= Task brief =
Rewrite the data below, starting at the line that contains "Click the shape layer filter icon" and ending after the line that contains "point(230,22)". Swap "Selection tool" for "Lasso tool", keep everything else the same, and leave the pictures out.

= Provided records =
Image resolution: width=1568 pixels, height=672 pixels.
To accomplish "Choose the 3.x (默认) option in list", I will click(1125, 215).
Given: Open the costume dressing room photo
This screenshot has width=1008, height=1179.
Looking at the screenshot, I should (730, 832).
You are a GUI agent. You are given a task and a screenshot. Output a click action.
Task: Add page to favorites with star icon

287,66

--

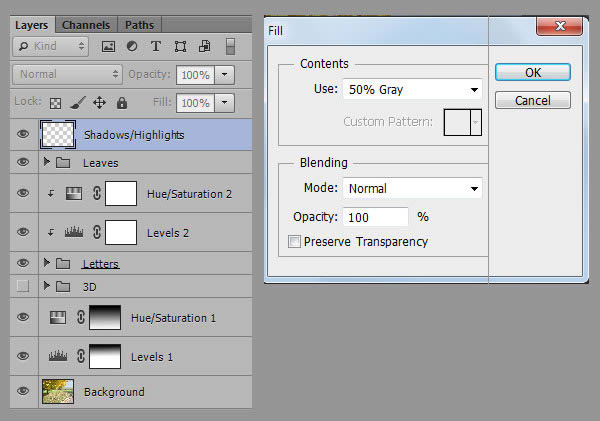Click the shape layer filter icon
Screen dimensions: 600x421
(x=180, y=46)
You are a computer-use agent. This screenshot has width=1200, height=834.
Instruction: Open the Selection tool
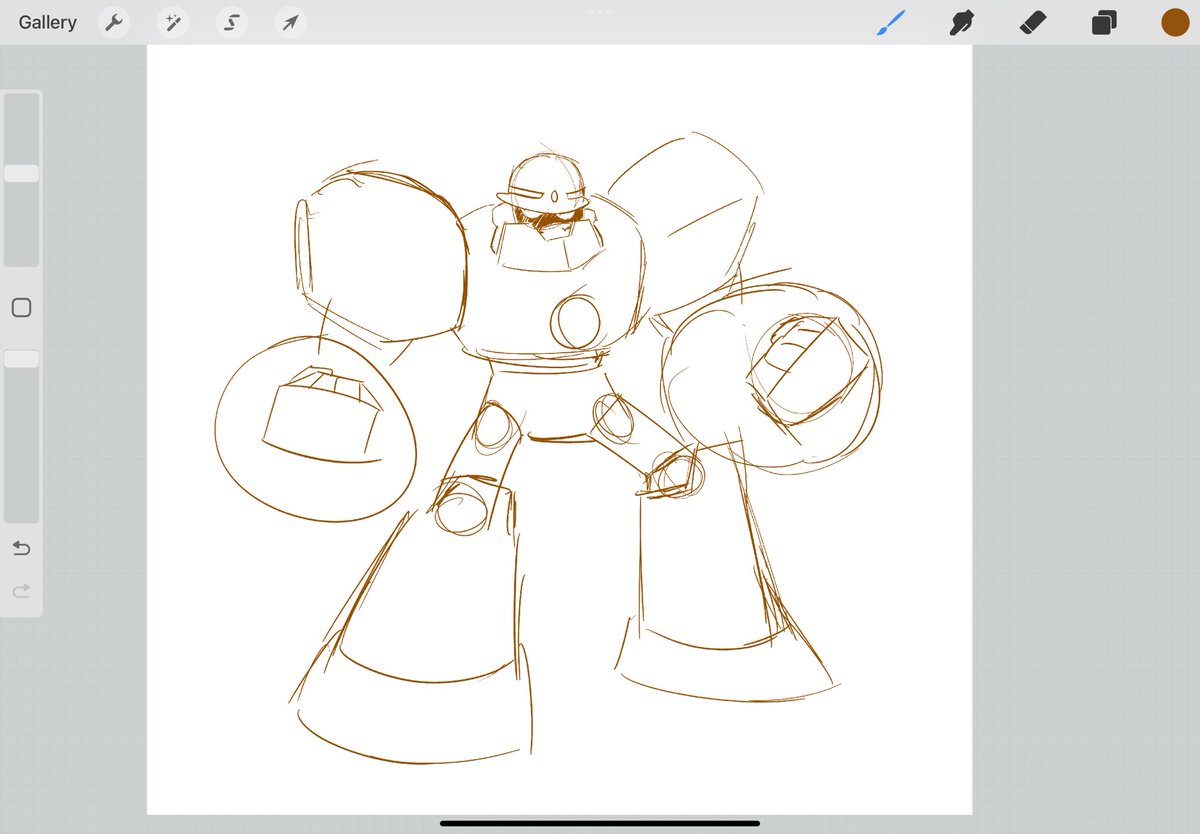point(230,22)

= Task response =
Click the shape layer filter icon
Screen dimensions: 600x421
(x=180, y=46)
You are a computer-use agent. This screenshot has width=1200, height=834.
Instruction: Open the Lasso tool
point(230,22)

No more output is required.